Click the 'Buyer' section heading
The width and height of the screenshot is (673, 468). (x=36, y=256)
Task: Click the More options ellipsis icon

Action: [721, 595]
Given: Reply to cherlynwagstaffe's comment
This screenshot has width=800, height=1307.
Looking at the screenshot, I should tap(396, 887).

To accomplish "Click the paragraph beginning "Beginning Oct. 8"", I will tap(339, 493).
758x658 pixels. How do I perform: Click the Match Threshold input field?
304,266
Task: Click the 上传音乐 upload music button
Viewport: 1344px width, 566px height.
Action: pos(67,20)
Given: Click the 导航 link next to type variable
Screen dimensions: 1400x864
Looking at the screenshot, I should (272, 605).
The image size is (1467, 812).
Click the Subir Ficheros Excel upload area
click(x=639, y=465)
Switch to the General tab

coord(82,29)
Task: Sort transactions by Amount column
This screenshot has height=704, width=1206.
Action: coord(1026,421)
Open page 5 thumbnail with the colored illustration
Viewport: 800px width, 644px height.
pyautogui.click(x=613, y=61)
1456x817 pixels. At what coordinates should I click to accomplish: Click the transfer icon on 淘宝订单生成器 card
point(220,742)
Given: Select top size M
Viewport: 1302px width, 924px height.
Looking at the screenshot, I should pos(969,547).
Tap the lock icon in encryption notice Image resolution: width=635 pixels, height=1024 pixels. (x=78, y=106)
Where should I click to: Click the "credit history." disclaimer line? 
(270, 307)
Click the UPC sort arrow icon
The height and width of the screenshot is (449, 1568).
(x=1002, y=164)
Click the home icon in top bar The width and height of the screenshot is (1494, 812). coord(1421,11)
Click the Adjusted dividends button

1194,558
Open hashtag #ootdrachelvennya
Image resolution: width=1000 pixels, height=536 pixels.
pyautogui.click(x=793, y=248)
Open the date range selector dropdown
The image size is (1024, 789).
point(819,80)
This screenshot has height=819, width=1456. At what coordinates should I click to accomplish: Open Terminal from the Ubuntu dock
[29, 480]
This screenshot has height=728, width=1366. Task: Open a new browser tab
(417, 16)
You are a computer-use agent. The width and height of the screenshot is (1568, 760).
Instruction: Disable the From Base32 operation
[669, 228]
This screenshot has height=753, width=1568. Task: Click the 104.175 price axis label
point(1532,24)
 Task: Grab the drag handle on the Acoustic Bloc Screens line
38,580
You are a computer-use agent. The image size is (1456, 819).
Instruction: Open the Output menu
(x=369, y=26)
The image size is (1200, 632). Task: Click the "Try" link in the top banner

_ _ _

=== Problem statement ===
Count the lines above that contain the string "link", with case counting, and reply with the number alone.

=== Full solution ===
2